23 de enero Expansion
El miedo a
las sanciones en el procedimiento tributario, o a ser acusado de delito fiscal,
sitúan el instituto de la conformidad, en un primer plano en la relación
Administración-contribuyente.
La Ley
General Tributaria, dedica el
art.211 a esta cuestión:
"1.
Cuando en un procedimiento sancionador iniciado como consecuencia de un
procedimiento de inspección el interesado preste su conformidad a la propuesta
de resolución, se entenderá dictada y notificada la resolución por el órgano
competente para imponer la sanción, de acuerdo con dicha propuesta, por el
transcurso del plazo de un mes a contar desde la fecha en que dicha conformidad
se manifestó"
Y la
consecuencia es la reducción de la sanción que corresponda esto es, a) Un
65 por ciento en los supuestos de actas con acuerdo y b) Un 30 por ciento en
los supuestos de conformidad.
Y, además,
se beneficia al contribuyente, con un 40 por ciento de reducción si se realiza
el ingreso total del importe restante de dicha sanción en el plazo del apartado
2 del artículo 62 de la LGT, es decir, un mes desde la notificación de la
liquidación o en el plazo o plazos fijados en el acuerdo de aplazamiento o
fraccionamiento que la Administración Tributaria hubiera concedido, si se avala
o se presenta certificado de seguro de caución. Siempre que no se interponga
recurso o reclamación contra la liquidación o sanción.
Por su parte,
en el ámbito penal, no se regula específicamente la conformidad en esta materia
, salvo la exención de responsabilidad penal si el contribuyente reconoce la
deuda tributaria y paga lo que se le reclame " antes de que se le haya
notificado por la Administración tributaria la iniciación de actuaciones de
comprobación tendentes a la determinación de las deudas tributarias objeto de
regularización, o en el caso de que tales actuaciones no se hubieran producido,
antes de que el Ministerio Fiscal, el Abogado del Estado o el representante
procesal de la Administración autonómica, foral o local de que se trate,
interponga querella o denuncia contra aquél dirigida, o cuando el Ministerio
Fiscal o el Juez de Instrucción realicen actuaciones que le permitan tener conocimiento
formal de la iniciación de diligencias".
Pero cabe
llegar a una conformidad, en los términos de delito que se acuerde, a lo
largo de todo el proceso penal.
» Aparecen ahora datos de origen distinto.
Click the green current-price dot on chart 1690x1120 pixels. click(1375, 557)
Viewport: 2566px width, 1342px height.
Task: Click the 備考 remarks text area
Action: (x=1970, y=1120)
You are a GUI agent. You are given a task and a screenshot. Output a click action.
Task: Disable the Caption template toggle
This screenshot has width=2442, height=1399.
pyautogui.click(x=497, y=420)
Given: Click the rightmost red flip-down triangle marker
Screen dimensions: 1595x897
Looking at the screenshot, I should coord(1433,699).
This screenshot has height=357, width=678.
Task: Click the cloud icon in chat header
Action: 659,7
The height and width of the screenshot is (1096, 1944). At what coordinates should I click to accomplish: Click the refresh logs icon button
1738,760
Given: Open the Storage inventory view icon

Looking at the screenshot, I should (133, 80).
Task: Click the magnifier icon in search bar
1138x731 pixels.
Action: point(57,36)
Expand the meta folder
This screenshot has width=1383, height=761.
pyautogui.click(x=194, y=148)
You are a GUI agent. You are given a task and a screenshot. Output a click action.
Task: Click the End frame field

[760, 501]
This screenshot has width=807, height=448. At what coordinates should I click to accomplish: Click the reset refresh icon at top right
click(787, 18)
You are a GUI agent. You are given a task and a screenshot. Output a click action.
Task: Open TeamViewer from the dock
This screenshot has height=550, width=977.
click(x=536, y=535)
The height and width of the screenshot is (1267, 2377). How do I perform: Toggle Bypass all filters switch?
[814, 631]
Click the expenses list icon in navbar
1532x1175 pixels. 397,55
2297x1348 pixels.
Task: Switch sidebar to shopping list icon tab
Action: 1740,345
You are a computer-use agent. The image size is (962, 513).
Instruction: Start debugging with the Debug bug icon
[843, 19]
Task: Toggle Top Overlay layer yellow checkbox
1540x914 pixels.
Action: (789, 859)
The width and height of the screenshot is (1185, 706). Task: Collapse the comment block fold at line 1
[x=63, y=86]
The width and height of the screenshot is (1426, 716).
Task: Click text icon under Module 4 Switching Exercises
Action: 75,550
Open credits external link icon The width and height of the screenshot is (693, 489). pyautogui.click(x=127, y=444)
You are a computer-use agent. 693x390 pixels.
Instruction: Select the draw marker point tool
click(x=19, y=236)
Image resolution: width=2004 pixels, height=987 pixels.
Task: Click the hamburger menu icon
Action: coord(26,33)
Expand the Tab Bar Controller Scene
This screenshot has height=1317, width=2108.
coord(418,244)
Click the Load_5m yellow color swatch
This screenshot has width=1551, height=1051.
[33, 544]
En concreto, lo permite la LECrim en estos
casos: en el escrito de defensa o en cualquier momento anterior a la
celebración del juicio (art.784.3 LECrim); en la audiencia preliminar, conforme
establece el art.785 LECrim, introducido por la LO 1/2025 o en el propio
juicio, antes de iniciarse la práctica de la prueba (art.787. ter 1 LECrim).
La utilidad
de la conformidad, ahora me refiero en el ámbito penal, se hace patente
cuando se pretende una acusación desmesurada o en los casos en que haya una
condena anterior, si bien esta solución sólo es recomendable cuando no se
vislumbren posibilidades reales de defensa.
Y es que no
debe olvidarse que una conformidad con la acusación que pida más pena -ya
sea el Fiscal o la Abogacía del Estado- supone pena privativa de libertad,
multa, indemnización y privación de la posibilidad de obtener subvenciones o
ayudas públicas y del derecho a gozar de los beneficios o incentivos fiscales o
de la Seguridad Social durante el periodo que se determine, entre tres y seis
años (art.305 CP).
Por eso,
recomendamos la conformidad, cuando resulte inevitable, y para ello hay que
recurrir al experto penalista que, con la ayuda de un asesor fiscal, considere
que es la mejor solución. Pues en otro caso, habrá que plantear una defensa
fuerte, con la estrategia de obtener la absolución del cliente, lo que pasa por
tres cuestiones claves: aspectos procesales, determinación de la cuantía de la
defraudación y culpabilidad, ya que el delito es doloso.
No es tarea
fácil, ciertamente, pero no escasean los casos en que se consigue la
absolución o una condena inferior a la propuesta de conformidad. En mi libro,
"Derecho penal económico:31 casos de delito fiscal" (La Ley, 2023) se
pueden ver algunos ejemplos que analizo con todo detalle.